*WHAT THE TASK REQUIRES*
Switch "GUI agent" to "UI agent" in the lines from the very first one through the one containing "Click the KANAL". Return only those lines, with nothing else changed.

*Rows from a dataset*
___
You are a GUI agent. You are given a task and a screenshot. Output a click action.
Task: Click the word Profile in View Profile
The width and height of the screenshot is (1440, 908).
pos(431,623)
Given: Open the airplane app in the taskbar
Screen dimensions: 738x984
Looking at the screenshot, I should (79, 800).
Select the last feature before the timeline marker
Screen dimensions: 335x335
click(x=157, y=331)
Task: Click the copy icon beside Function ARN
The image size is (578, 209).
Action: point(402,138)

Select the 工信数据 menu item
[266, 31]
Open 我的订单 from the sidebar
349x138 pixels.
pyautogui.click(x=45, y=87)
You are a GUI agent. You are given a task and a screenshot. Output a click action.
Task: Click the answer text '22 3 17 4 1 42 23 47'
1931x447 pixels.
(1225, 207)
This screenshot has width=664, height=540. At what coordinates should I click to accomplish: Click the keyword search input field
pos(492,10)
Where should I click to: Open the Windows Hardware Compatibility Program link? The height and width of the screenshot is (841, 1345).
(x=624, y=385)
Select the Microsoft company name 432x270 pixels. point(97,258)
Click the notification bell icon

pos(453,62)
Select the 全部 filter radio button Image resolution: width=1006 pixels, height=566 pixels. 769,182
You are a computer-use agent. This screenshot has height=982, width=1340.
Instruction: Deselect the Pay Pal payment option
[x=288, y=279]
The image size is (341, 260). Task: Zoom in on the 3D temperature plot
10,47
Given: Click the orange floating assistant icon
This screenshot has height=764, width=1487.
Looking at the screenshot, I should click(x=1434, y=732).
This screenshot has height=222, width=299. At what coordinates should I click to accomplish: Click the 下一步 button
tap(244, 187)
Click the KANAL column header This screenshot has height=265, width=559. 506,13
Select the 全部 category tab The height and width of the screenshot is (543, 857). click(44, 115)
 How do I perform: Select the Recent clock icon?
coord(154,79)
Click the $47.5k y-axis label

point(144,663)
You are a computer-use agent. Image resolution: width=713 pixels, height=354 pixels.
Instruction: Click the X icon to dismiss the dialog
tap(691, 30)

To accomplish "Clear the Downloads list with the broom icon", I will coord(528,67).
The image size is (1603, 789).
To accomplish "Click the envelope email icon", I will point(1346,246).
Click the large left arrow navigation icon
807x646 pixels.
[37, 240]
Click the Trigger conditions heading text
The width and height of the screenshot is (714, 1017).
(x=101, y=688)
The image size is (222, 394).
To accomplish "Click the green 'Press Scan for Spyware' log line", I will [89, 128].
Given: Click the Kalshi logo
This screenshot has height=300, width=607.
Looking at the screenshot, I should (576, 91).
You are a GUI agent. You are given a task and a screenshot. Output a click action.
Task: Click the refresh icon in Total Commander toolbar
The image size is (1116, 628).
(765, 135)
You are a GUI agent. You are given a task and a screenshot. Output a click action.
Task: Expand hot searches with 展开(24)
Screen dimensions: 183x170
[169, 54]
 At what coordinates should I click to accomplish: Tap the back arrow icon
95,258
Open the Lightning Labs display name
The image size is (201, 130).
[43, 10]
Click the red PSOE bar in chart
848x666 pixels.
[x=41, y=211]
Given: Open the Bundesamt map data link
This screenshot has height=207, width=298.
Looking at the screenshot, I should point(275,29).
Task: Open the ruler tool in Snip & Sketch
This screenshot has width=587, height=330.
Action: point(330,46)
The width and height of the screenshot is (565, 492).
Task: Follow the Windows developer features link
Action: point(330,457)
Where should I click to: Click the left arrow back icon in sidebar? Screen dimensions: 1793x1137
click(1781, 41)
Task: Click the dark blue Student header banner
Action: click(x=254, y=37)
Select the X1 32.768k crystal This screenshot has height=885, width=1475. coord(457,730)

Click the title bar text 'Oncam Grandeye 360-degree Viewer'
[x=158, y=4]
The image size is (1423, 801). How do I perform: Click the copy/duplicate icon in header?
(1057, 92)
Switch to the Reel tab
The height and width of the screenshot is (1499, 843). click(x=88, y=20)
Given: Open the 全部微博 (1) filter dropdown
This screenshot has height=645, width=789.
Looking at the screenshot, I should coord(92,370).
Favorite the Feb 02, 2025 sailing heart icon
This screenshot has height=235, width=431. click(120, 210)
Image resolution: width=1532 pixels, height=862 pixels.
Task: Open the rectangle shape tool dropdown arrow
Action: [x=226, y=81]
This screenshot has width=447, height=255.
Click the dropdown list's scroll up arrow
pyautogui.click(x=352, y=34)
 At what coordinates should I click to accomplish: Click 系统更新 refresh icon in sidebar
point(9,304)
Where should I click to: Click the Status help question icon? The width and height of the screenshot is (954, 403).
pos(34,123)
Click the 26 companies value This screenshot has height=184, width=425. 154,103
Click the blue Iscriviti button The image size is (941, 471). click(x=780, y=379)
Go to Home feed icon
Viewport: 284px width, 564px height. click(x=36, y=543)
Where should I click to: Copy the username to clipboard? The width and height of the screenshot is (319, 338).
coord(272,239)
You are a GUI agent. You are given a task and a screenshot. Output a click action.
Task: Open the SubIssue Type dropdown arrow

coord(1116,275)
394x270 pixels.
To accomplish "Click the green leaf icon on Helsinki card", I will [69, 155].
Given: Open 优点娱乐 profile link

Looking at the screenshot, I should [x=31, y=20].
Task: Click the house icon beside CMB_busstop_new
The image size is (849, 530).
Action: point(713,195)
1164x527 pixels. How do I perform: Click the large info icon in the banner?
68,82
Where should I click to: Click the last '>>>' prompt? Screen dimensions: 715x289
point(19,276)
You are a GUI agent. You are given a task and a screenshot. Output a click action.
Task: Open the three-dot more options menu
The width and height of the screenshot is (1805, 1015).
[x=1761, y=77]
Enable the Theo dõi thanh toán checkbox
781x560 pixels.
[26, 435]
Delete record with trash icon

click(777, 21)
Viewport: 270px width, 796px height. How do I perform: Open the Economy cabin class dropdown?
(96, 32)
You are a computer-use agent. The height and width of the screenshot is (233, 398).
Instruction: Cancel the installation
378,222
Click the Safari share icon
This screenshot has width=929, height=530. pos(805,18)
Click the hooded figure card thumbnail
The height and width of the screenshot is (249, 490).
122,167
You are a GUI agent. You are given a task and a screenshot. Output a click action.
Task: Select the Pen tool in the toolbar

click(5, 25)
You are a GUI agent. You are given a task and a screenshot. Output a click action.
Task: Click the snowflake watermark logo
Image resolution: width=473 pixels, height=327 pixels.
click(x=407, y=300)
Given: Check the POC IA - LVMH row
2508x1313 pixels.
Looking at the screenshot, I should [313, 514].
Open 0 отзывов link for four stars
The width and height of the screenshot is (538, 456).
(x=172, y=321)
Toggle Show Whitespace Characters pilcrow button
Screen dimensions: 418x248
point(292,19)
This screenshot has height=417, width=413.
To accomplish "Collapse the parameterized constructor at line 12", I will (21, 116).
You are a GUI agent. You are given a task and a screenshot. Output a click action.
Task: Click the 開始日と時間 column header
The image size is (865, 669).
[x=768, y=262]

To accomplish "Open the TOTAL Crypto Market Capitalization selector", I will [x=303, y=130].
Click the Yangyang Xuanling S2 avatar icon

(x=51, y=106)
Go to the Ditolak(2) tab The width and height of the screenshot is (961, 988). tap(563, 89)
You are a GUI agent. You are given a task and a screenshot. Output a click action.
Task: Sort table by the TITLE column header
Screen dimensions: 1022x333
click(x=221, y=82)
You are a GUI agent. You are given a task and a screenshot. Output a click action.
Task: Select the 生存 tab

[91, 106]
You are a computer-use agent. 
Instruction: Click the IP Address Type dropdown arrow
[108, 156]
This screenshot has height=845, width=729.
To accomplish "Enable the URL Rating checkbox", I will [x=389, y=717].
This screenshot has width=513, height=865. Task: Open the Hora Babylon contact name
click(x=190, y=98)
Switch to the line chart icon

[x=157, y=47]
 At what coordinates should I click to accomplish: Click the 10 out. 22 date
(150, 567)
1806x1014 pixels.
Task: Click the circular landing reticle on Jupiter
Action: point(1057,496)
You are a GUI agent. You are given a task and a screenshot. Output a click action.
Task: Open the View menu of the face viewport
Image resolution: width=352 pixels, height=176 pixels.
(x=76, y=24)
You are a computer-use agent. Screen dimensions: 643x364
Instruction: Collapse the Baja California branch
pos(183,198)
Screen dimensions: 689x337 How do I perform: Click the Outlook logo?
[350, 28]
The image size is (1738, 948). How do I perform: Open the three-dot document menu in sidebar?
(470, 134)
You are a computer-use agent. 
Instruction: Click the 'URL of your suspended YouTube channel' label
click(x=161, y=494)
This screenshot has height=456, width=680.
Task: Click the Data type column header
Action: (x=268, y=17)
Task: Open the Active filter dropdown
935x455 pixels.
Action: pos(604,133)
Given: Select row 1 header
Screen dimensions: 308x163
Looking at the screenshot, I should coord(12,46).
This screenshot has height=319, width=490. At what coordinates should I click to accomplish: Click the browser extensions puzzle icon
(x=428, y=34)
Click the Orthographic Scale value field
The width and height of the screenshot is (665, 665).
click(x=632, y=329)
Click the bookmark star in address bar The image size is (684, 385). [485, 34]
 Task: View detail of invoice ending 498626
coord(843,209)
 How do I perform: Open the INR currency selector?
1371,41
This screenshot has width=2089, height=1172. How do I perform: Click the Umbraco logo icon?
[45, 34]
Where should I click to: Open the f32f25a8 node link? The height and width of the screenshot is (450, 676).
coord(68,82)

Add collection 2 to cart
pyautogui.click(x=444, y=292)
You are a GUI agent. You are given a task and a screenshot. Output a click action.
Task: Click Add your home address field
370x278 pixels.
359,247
___
*EXERCISE RESPONSE*
You are a UI agent. You are given a task and a screenshot. Output a click action.
Task: Click the word Profile in View Profile
The width and height of the screenshot is (1440, 908).
pos(431,623)
Given: Open the airplane app in the taskbar
Screen dimensions: 738x984
Looking at the screenshot, I should (79, 800).
Select the last feature before the timeline marker
Screen dimensions: 335x335
click(x=157, y=331)
Task: Click the copy icon beside Function ARN
The image size is (578, 209).
Action: point(402,138)

Select the 工信数据 menu item
[266, 31]
Open 我的订单 from the sidebar
349x138 pixels.
pyautogui.click(x=45, y=87)
You are a UI agent. You are given a task and a screenshot. Output a click action.
Task: Click the answer text '22 3 17 4 1 42 23 47'
1931x447 pixels.
(1225, 207)
This screenshot has width=664, height=540. At what coordinates should I click to accomplish: Click the keyword search input field
pos(492,10)
Where should I click to: Open the Windows Hardware Compatibility Program link? The height and width of the screenshot is (841, 1345).
(x=624, y=385)
Select the Microsoft company name 432x270 pixels. point(97,258)
Click the notification bell icon

pos(453,62)
Select the 全部 filter radio button Image resolution: width=1006 pixels, height=566 pixels. 769,182
You are a computer-use agent. This screenshot has height=982, width=1340.
Instruction: Deselect the Pay Pal payment option
[x=288, y=279]
The image size is (341, 260). Task: Zoom in on the 3D temperature plot
10,47
Given: Click the orange floating assistant icon
This screenshot has height=764, width=1487.
Looking at the screenshot, I should click(x=1434, y=732).
This screenshot has height=222, width=299. At what coordinates should I click to accomplish: Click the 下一步 button
tap(244, 187)
Click the KANAL column header This screenshot has height=265, width=559. 506,13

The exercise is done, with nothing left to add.